Return every line of the items below that contains the string "dimensions". Case counts.

(Rows from a dataset)
◇ ◇ ◇ ◇ ◇ ◇ ◇

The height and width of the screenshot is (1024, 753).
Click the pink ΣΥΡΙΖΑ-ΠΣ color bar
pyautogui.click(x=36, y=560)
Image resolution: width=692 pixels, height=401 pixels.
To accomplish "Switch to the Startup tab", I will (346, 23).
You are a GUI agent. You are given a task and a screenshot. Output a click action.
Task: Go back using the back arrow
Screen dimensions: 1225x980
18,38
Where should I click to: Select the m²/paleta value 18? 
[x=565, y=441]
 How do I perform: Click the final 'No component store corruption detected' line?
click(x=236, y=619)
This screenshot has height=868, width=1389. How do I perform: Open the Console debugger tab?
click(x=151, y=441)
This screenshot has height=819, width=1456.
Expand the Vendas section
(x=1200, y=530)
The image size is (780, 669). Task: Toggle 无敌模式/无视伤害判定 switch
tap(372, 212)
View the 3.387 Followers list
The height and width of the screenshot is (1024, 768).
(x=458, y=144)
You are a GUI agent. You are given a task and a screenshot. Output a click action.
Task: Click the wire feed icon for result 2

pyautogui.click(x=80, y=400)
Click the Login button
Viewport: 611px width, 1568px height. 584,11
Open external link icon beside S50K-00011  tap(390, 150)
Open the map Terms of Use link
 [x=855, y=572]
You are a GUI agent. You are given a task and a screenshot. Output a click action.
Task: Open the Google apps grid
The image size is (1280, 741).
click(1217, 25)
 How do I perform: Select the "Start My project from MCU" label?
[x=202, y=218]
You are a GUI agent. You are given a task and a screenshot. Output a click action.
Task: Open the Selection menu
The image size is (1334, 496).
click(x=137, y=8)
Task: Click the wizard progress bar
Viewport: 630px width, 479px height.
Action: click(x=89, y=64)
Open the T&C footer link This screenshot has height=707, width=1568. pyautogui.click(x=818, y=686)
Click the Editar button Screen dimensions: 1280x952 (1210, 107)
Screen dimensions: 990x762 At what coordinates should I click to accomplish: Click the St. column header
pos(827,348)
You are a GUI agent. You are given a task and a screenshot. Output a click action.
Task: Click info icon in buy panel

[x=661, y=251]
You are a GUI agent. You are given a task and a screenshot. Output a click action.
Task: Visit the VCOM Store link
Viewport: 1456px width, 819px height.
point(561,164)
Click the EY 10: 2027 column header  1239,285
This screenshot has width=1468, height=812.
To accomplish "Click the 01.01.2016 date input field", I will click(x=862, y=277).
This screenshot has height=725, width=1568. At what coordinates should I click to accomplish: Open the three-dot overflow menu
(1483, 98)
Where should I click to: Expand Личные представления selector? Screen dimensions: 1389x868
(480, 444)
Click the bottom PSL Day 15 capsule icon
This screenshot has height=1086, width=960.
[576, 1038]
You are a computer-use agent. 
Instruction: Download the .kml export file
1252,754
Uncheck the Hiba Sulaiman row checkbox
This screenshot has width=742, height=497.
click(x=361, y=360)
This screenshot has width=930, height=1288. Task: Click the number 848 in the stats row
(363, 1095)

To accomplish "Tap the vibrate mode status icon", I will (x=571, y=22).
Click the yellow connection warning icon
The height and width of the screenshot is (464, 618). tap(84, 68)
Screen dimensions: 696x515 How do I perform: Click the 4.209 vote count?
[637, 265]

◇ ◇ ◇ ◇ ◇ ◇ ◇

**Result**
Screen dimensions: 1225x980
Click the Editar button Screen dimensions: 1280x952 (1210, 107)
Screen dimensions: 990x762 At what coordinates should I click to accomplish: Click the St. column header
Where should I click to: Expand Личные представления selector? Screen dimensions: 1389x868
Screen dimensions: 696x515 How do I perform: Click the 4.209 vote count?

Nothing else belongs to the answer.